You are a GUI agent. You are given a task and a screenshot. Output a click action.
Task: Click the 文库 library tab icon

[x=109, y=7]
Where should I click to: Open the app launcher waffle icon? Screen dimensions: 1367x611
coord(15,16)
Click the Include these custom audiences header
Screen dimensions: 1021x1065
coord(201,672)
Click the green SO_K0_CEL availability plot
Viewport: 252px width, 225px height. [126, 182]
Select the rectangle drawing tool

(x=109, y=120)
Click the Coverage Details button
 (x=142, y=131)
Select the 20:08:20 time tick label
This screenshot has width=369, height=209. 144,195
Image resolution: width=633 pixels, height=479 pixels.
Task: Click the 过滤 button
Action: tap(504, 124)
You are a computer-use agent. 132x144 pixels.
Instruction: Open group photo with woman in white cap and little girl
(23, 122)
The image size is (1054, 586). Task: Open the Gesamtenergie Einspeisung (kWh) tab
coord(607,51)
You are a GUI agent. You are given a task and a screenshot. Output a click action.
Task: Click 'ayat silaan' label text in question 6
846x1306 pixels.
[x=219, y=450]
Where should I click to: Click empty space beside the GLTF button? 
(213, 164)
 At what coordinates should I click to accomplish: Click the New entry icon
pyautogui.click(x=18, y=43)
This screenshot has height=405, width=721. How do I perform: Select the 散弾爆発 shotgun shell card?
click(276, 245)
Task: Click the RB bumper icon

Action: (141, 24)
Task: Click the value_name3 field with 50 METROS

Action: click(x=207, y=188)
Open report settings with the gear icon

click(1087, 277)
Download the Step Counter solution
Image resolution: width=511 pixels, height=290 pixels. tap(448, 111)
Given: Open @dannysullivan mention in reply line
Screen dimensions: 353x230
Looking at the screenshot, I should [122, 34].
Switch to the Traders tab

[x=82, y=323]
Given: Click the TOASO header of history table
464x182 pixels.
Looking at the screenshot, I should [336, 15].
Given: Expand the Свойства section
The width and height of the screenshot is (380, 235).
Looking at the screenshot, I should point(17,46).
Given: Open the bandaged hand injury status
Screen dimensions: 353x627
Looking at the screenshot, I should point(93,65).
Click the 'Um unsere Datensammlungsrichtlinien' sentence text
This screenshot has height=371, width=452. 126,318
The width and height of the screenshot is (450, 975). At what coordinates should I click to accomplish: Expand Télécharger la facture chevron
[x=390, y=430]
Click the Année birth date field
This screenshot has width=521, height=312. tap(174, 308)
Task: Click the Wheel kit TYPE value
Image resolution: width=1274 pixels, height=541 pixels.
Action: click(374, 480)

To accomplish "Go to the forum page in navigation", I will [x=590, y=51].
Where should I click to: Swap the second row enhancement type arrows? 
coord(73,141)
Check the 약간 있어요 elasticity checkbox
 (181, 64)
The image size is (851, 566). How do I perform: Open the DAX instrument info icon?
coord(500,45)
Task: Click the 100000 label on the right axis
· · · ·
*What you need to do*
Go through the data above from its first line and copy each line exactly, stopping once the line with "Click the Include" has been copied.

*Result*
You are a GUI agent. You are given a task and a screenshot. Output a click action.
Task: Click the 文库 library tab icon

[x=109, y=7]
Where should I click to: Open the app launcher waffle icon? Screen dimensions: 1367x611
coord(15,16)
Click the Include these custom audiences header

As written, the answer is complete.